Connexin 37 is dispensable for the control of the renin system and for positioning of renin-producing cells in the kidney

Abstract

Within the juxtaglomerular apparatus, renin-producing cells and endothelial cells of the afferent arterioles express connexin (Cx)37 and Cx40, which form abundant gap junctions among these cells. Deletion of Cx40 leads to strong hyperreninemia and ectopic localization of renin-producing cells; however, the relevance of Cx37 for the renin system in the kidney has not been investigated.

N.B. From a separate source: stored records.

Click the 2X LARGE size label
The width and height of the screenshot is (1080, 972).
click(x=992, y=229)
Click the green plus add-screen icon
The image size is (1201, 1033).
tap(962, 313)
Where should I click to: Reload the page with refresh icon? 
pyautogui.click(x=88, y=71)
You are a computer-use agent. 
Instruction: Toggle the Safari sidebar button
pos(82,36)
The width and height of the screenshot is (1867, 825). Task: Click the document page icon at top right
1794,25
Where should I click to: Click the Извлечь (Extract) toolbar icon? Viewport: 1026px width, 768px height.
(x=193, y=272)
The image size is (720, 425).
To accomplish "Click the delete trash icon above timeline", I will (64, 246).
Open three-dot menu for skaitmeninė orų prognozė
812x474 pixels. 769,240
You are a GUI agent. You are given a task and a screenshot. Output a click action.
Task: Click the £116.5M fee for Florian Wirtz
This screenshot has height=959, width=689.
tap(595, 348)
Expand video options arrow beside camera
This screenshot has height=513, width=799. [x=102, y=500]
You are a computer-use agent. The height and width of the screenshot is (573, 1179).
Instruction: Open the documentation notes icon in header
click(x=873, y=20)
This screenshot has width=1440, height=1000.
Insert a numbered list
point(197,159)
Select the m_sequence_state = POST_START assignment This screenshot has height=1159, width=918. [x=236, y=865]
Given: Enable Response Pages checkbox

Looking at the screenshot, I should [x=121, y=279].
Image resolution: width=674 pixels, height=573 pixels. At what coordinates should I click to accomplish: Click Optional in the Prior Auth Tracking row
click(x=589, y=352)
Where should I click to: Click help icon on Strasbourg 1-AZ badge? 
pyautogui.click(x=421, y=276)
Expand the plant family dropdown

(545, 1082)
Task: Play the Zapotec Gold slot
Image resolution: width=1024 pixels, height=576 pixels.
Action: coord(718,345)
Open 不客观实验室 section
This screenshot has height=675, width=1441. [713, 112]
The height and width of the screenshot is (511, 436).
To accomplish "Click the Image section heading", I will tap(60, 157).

We therefore studied renin expression and renin secretion in kidneys from Cx37-deficient mice, both on normal salt diet and during chronic challenge of the renin system by pretreatment of mice with a low-salt diet in combination with an angiotensin I-converting enzyme inhibitor. This treatment procedure strongly enhances renin gene expression and renin secretion. We found that renal renin mRNA abundance and plasma renin concentration did not differ between wild-type and Cx37-/- mice under normal conditions. The stimulation of renin gene expression and renin secretion by salt depletion was even more pronounced in Cx37-/- as compared to wild-type mice. The regulation of renin secretion from isolated perfused kidneys by perfusion pressure and by angiotensin II was normal in Cx37-/- mice. In addition, the localization of renin-expressing cells was also regular in Cx37-/- kidneys. Finally, the expression pattern of other vascular Cxs such as Cx40, Cx43, and Cx45 was not altered in Cx37-/- kidneys. Our findings suggest that Cx37 is not essential for normal development and function of renin-producing cells. As a consequence, it appears unlikely that Cx40 exerts its important function in renin-producing cells via Cx37/Cx40 heteromeric gap junctions.